1  Crash course R

This chapter will briefly summarize some of the principles which will be used throughout the book. In particular, I outline some of the best practices in managing projects and the basic data manipulations using the tidy data principles. For a thourough introduction to data science in R I refer to R for data science by Hadley & Grolemund, while open data science practices and reproducible project management I refer to Reproducibility with R by Campitelli & Corrales. For an in depth discussion of geocomputational concepts I refer to Geocomputation with R by Lovelace, Nowosad, and Muenchow (2019).

1.1 Project management

From a very practical and pragmatic point of view a solid workflow requires reproducible results. The smallest unit in a reproducible workflow is the structure of your personal research project (irrespective of its contributions to a larger whole). Structuring a research project.

Structuring your project covers:

  • the organization of your files (i.e. code, data, manuscripts)
  • file naming conventions (how things are named)
  • code documentation (describing what and how you do things)
  • data documentation (describing data sources)
  • version control (logging progress systematically)

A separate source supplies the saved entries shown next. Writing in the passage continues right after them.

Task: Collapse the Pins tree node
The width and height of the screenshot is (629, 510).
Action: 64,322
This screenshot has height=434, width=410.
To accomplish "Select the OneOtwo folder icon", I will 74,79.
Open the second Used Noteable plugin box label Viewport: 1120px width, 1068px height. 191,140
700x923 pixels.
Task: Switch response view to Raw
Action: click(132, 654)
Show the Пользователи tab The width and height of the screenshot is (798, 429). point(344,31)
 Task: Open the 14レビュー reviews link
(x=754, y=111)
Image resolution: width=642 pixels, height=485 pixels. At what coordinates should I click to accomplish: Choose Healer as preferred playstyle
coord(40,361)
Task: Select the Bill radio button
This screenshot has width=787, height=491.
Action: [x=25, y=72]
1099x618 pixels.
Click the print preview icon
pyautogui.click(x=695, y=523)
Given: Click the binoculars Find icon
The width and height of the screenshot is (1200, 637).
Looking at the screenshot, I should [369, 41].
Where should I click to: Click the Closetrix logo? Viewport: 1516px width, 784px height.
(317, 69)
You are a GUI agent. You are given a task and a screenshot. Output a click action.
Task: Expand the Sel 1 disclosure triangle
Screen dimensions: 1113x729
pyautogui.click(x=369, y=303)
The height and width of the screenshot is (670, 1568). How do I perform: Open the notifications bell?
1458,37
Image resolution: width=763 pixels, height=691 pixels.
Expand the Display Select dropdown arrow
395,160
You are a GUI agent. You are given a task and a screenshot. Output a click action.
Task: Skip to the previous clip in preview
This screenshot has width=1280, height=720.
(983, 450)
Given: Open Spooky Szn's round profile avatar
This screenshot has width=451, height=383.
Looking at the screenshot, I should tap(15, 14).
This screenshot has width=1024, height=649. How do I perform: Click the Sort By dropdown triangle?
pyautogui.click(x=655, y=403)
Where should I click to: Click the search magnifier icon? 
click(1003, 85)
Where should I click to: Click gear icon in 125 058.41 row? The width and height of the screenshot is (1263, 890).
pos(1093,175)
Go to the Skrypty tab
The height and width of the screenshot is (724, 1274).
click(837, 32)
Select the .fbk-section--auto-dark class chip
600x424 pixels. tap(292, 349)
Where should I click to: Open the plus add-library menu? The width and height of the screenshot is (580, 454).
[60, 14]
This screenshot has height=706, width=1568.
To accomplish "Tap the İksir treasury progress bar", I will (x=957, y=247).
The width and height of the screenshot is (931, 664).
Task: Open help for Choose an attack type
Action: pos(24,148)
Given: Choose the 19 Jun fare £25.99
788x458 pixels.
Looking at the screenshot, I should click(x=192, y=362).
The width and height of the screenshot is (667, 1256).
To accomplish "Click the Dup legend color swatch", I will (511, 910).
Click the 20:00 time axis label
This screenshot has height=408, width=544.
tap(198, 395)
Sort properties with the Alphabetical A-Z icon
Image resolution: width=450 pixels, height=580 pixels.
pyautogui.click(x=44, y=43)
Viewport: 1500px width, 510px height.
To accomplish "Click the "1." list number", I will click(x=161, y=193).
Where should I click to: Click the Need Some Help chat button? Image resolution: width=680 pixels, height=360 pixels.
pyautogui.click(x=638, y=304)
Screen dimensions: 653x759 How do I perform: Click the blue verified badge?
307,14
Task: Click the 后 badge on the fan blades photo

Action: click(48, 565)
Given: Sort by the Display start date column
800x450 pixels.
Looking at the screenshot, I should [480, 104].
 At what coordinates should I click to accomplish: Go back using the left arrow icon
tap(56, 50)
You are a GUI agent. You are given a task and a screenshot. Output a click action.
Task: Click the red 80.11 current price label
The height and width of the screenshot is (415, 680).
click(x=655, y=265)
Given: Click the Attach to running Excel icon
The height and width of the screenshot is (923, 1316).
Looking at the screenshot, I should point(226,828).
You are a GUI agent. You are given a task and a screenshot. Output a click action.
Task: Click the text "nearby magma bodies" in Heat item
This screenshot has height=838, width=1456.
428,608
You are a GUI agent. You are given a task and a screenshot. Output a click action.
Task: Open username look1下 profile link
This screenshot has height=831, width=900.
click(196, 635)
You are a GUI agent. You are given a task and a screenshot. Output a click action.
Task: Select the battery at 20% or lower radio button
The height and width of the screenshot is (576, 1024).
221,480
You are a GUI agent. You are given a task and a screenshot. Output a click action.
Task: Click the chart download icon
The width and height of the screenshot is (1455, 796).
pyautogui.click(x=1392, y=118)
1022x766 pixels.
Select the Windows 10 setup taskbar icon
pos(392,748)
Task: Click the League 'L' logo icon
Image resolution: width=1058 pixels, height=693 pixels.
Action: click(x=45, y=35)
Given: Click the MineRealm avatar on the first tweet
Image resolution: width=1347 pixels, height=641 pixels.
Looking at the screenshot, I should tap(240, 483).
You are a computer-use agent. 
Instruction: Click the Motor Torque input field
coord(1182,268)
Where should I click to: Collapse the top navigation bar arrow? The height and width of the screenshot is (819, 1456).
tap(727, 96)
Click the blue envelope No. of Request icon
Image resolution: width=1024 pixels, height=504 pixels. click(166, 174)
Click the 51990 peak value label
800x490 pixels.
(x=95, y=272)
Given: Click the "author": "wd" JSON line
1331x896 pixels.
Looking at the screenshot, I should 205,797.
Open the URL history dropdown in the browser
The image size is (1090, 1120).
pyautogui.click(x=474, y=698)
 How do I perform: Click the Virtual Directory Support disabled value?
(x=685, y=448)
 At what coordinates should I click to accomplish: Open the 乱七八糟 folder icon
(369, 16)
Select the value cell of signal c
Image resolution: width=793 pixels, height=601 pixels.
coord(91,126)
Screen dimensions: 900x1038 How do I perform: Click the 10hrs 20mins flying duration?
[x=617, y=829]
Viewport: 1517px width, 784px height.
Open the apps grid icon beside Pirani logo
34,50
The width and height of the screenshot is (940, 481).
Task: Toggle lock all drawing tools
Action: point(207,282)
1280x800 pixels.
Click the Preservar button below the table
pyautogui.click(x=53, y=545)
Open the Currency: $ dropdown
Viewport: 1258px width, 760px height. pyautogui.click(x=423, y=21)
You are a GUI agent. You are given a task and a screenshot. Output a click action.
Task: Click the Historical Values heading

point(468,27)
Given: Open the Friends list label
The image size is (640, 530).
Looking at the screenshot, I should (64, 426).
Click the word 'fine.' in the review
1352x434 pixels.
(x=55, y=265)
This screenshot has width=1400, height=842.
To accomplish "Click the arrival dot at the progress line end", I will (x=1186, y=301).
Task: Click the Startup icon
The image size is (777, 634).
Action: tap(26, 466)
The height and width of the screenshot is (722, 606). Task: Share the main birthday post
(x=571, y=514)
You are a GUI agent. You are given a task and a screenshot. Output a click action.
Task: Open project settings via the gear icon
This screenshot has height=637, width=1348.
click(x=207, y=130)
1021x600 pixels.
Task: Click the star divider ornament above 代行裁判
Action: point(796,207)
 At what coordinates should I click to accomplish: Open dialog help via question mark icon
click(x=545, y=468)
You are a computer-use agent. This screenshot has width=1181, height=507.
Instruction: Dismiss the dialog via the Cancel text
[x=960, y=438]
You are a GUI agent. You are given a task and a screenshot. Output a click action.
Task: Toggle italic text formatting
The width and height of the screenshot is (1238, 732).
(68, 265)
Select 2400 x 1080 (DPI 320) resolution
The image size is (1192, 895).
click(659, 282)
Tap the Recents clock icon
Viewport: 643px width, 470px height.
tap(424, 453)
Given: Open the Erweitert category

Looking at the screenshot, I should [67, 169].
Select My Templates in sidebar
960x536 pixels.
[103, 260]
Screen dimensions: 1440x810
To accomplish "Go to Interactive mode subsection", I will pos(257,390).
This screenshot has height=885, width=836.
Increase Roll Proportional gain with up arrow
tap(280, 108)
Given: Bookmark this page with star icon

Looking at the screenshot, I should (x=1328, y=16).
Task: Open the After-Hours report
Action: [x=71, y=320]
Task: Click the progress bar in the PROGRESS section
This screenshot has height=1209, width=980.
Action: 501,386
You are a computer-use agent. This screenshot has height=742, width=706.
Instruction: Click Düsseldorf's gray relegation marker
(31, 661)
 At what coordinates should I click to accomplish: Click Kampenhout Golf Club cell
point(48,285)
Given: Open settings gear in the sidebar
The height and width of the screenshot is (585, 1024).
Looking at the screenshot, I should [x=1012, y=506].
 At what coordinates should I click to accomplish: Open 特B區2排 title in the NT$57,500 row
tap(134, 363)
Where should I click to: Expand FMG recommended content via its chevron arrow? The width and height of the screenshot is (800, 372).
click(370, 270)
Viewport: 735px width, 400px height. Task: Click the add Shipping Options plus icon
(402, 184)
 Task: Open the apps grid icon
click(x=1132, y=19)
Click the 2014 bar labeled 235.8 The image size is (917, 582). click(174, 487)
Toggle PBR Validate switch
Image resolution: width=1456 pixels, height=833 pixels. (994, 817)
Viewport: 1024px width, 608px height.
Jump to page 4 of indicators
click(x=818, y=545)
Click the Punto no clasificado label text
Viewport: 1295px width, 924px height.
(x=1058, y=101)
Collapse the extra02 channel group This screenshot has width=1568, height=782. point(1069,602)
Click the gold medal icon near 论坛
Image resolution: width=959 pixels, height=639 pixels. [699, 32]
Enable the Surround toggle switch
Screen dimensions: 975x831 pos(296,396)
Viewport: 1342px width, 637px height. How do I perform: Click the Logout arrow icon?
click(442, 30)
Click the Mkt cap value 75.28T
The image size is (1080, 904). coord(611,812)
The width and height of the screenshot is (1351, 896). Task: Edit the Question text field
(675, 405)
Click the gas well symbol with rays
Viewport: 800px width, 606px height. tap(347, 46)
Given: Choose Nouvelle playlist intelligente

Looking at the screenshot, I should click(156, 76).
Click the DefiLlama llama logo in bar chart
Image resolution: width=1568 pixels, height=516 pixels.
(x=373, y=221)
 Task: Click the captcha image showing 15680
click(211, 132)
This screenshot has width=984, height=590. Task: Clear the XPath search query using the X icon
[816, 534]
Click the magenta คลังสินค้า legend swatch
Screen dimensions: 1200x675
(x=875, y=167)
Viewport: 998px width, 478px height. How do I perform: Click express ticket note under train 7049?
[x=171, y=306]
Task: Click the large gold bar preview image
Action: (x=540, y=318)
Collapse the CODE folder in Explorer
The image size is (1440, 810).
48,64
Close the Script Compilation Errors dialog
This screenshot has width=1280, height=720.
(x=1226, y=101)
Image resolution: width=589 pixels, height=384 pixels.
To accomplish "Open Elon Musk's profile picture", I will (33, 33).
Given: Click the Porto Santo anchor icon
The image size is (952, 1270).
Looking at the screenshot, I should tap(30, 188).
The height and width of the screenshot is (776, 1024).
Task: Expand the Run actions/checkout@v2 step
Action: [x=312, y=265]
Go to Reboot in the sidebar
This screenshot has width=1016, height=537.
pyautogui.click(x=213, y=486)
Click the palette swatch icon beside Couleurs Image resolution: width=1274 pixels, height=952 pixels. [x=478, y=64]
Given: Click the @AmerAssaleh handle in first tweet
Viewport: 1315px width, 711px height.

When using R the easiest solution to many of these issues is to use an Integrated Development Environment (IDE, e.g. RStudio or VS Code), version control to track code changes such as git and its cloud based collaborative components such as Github or Codeberg. The setup of both IDEs is described in Appendix A.

It is recommended to start a new project in the RStudio IDE and provide a consistent structure grouping similar objects in folders, e.g. storing data in a data folder, your R scripts in the R folder etc. You can further select the tracking of used packages using renv when creating a new project.

project/
├─ your_project.Rproj
├─ vignettes/
│  ├─ your_dynamic_document.Rmd
├─ data/
│  ├─ some_data.csv
├─ R/
│  ├─ R_scripts.R

For those familiar with github I provide a Github template which you can use when creating a new project on Github. This provides a populated project structure and removes the overhead of making decisions on how to structure a project.

Note

Pay close attention to the setup of your project as an intuitive and consistent structure greatly enhances your productivity, reproducibility, replicability within a different context, and the overall quality of your work. First and foremost, your project structure, the documentation you write, and the clarity of your work, are notes to your future self. Be kind to your future self!

1.2 Basic R

Unlike many other frameworks for geocomputation, and in particular graphical geographic information system (GIS) such as ArcGIS and QGIS, geocomputation in R is uniquely code oriented. Some basic knowledge of data types, code structure and execution is therefore required. Below I give a very very short introduction to the most basic principles. For an in depth discussion on all these aspects I refer to the resources mentioned at the top of this section.

1.2.1 Data types

Within R common data structures are vectors, list objects and data frames and tibbles, which are defined as such:

# A numeric vector
v <- c(1,4,5,6)

# A named list
l <- list(
  element_a = "a",
  number_2 = 2
)

# A data frame (or structured named lists)
df <- data.frame(
  numbers = c(1,3,2),
  letters = c("a", "b","c")
)

Note that in R variables are assigned using the <- (left arrow), however you can use = as well (which is more in line with for example python). Once assigned these elements are available for recall (from memory) an can be used for computation, or other operations. For example we can print the list using:

print(l)
$element_a
[1] "a"

$number_2
[1] 2

Data frames in this context represent tabulated data where the content can vary by column.

print(df)
  numbers letters
1       1       a
2       3       b
3       2       c

1.2.2 Sub-setting and type conversions

You can access data in the above data types by referring to them by index, or in some cases by name. For example, accessing the 2th element in vector v can be accomplished by using v[2]. Element ‘a’ in list l can be accessed using:

v[2]
[1] 4

Named list or data frame elements can be accessed using their respective names and the dollar sign ($) notation using the following syntax variable + $ + element or column, e.g. :

# access a named list element
l$number_2
[1] 2
# access a data frame column
df$letters
[1] "a" "b" "c"

1.2.3 Basic math & operations

All variables are available for mathematical operations using built in functions or basic mathematical operators (+, -, *, /):

# multiplying/dividing the number vector n
v * 2
[1]  2  8 10 12
# dividing the number vector n
v / 2
[1] 0.5 2.0 2.5 3.0
# adding a value to number vector n
v + 2
[1] 3 6 7 8
# subtracting a value to number vector n
v - 2
[1] -1  2  3  4

Note that these operations are applied to all elements of a vector (or column of a dataframe) when called without specifying a particular subset. This sweeping computation of a whole set of data is called vectorization and can be used to greatly increase computational speed by limiting the need to loop over individual variables explicitly.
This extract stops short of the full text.